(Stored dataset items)
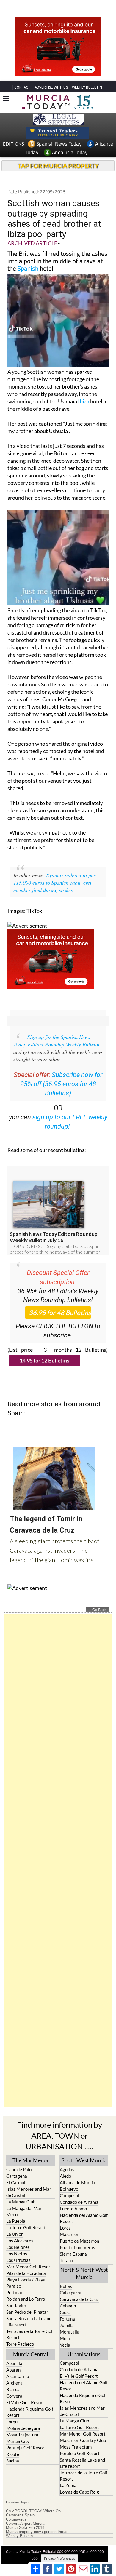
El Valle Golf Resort (25, 2391)
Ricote (12, 2443)
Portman (14, 2281)
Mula (65, 2327)
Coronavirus (16, 2508)
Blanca (13, 2378)
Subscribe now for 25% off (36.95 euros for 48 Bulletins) (61, 1073)
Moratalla (69, 2320)
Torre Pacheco (20, 2333)
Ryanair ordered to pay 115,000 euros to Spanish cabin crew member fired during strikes (54, 872)
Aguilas (67, 2158)
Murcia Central (30, 2343)
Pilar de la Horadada (26, 2262)
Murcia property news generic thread (37, 2521)
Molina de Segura (23, 2417)
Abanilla (14, 2352)
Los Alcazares (19, 2229)
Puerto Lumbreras (77, 2236)
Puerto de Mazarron (79, 2230)
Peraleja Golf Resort (26, 2436)
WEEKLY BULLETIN (87, 76)
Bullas (66, 2275)
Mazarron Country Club (83, 2429)
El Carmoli (16, 2171)
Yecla (65, 2334)
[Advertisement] (58, 1849)
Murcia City (17, 2430)
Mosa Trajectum (22, 2423)
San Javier (16, 2294)
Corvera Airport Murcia (25, 2512)
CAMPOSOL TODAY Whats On (33, 2500)
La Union (14, 2223)
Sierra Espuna (73, 2243)
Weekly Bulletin (19, 2525)
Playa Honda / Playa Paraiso (26, 2272)
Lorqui (12, 2410)
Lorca (65, 2216)
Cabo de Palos (20, 2158)
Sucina (12, 2449)
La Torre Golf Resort (26, 2216)
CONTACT (22, 76)
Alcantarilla (17, 2365)
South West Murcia (84, 2149)
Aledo (65, 2165)
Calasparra (70, 2281)
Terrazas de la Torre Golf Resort (30, 2323)
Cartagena (16, 2165)
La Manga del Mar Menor (24, 2200)
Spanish (28, 257)
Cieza (65, 2301)
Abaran (13, 2358)
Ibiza (83, 390)
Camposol (69, 2184)
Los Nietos (16, 2242)
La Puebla (15, 2210)
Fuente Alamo (73, 2197)
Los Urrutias (18, 2249)
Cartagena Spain (20, 2504)
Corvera (14, 2385)
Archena (14, 2371)
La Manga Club (20, 2190)
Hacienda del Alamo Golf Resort (84, 2207)
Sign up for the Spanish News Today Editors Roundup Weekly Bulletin (56, 1029)
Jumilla (67, 2314)
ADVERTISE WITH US (51, 76)
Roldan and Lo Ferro (25, 2288)
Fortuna (67, 2307)
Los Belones (18, 2236)
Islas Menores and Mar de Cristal (28, 2181)
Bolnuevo (69, 2178)
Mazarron (69, 2223)
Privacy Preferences (59, 2547)
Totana (66, 2249)
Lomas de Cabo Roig (79, 2481)
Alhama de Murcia (77, 2171)
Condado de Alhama (79, 2191)
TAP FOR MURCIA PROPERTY (58, 154)
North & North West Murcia (84, 2262)
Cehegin (68, 2294)
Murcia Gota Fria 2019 (25, 2517)
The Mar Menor (30, 2149)
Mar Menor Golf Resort (29, 2255)
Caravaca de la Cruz (79, 2288)
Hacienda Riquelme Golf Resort (29, 2401)
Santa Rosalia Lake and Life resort (28, 2310)
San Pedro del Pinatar (27, 2301)
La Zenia (68, 2474)
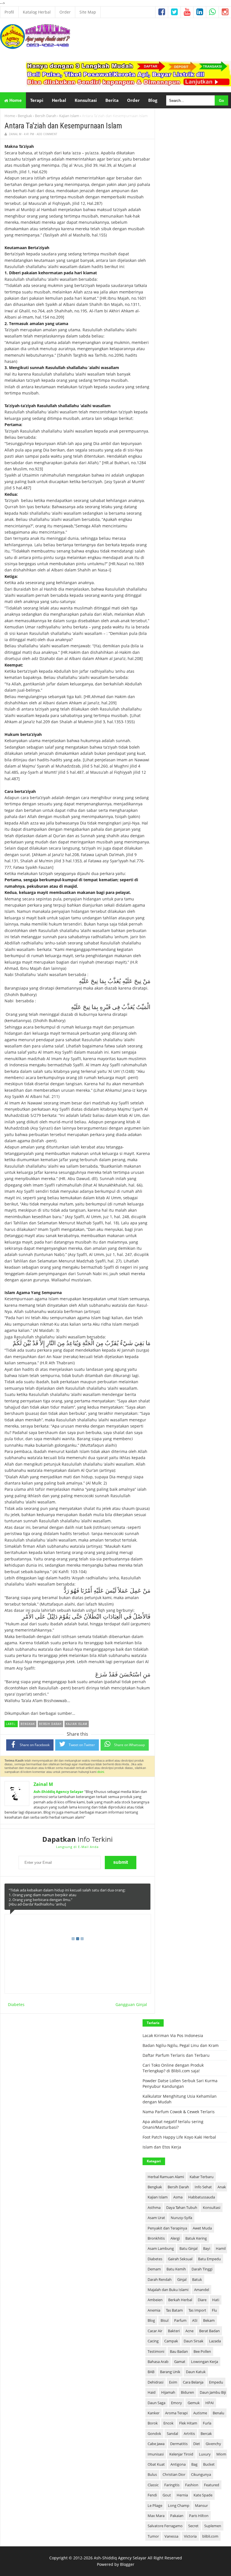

| Problem requirements |
From the records above, repeat exactly the lines from the one with "San Javier (16, 2294)" through the one with "Hacienda del Alamo Golf Resort (84, 2207)", both included.

| Response |
San Javier (16, 2294)
Corvera Airport Murcia (25, 2512)
CAMPOSOL TODAY Whats On (33, 2500)
La Union (14, 2223)
Sierra Espuna (73, 2243)
Weekly Bulletin (19, 2525)
Playa Honda / Playa Paraiso (26, 2272)
Lorqui (12, 2410)
Lorca (65, 2216)
Cabo de Palos (20, 2158)
Sucina (12, 2449)
La Torre Golf Resort (26, 2216)
CONTACT (22, 76)
Alcantarilla (17, 2365)
South West Murcia (84, 2149)
Aledo (65, 2165)
Calasparra (70, 2281)
Terrazas de la Torre Golf Resort (30, 2323)
Cartagena (16, 2165)
La Manga del Mar Menor (24, 2200)
Spanish (28, 257)
Cieza (65, 2301)
Abaran (13, 2358)
Ibiza (83, 390)
Camposol (69, 2184)
Los Nietos (16, 2242)
La Puebla (15, 2210)
Fuente Alamo (73, 2197)
Los Urrutias (18, 2249)
Cartagena Spain (20, 2504)
Corvera (14, 2385)
Archena (14, 2371)
La Manga Club (20, 2190)
Hacienda del Alamo Golf Resort (84, 2207)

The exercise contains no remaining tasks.